Als die Königin von dem Unglücke der Armee und ihres Sohnes Nachricht bekam, schickte sie einen Herold an den Cyrus und ließ ihm sagen: O Cyrus, dessen Blutdurst unersättlich ist, erhebe dich deswegen nicht, daß du durch die Frucht des Weinstockes, von dem ihr bei dessen übermäßigem Gebrauche so rast, daß euer Mund, wenn der Wein in den Leib gegangen, von bösen Worten überfließt, daß du durch dieses Gift listigerweise, nicht aber in einem Treffen durch Tapferkeit meinen Sohn überwunden hast. Da ich dir demnach noch jetzt einen guten Rat erteile, so nimm meine Vorstellung an. Gib mir meinen Sohn zurück und verlaß das Land, ohne meine Rache zu erwarten, daß du mit dem dritten Teile der massagetischen Armee so übel umgegangen bist. Wirst du dieses nicht tun, so schwöre ich dir bei der Sonne, dem Herrn der Massageten, daß ich deinen unersättlichen Blutdurst doch löschen will.
Cyrus kehrte sich an diese Worte nicht. Als aber Spargapises, der Sohn der Königin Tomyris, vom Weine nüchtern wurde und sah, in was für ein Unglück er geraten sei, bat er den Cyrus, ihm die Fesseln abzunehmen; sobald er von denselben los war und die Hände frei hatte, nahm er sich selbst das Leben. Das war sein Ende.

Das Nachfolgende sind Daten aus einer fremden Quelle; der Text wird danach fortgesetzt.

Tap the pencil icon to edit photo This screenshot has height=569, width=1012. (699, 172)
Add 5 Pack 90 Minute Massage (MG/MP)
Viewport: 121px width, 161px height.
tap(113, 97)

Weil nun Cyrus den Vorstellungen der Tomyris kein Gehör gab, versammelte die Tomyris ihre ganze Macht und lieferte dem Cyrus ein Treffen. Ich glaube, dieses Treffen ist das schwerste unter allen gewesen, so die Asiaten gehalten haben, und ich habe davon diese Nachricht: Zuerst, sagt man, schossen sie von weitem mit Pfeilen aufeinander. Nachdem sie sich aber verschossen hatten, gingen sie mit den Spießen und Säbeln aufeinander los. Sie standen lange Zeit fechtend gegeneinander, und keine Partei wollte weichen. Endlich aber bekamen die Massageten die Oberhand, und ein großer Teil der persischen Armee ging verloren; ja Cyrus selbst büßte sein Leben ein, nachdem er neunundzwanzig Jahre regiert hatte. Die Königin suchte unter den erschlagenen Persern den Leichnam des Cyrus, und als sie ihn fand, steckte sie den Kopf desselben in einen Schlauch, den sie mit Menschenblut angefüllt hatte; sie ließ also ihren Grimm gegen den Toten aus und sagte dazu: Da ich noch lebe und im Treffen siege, ist es aus mit dir. Du hast meinen Sohn mit List gefangen; ich aber will dich nach meiner Drohung mit Blut sättigen. Unter den vielen Erzählungen von dem Lebensende des Cyrus habe ich diese als die glaubwürdigste vorgetragen.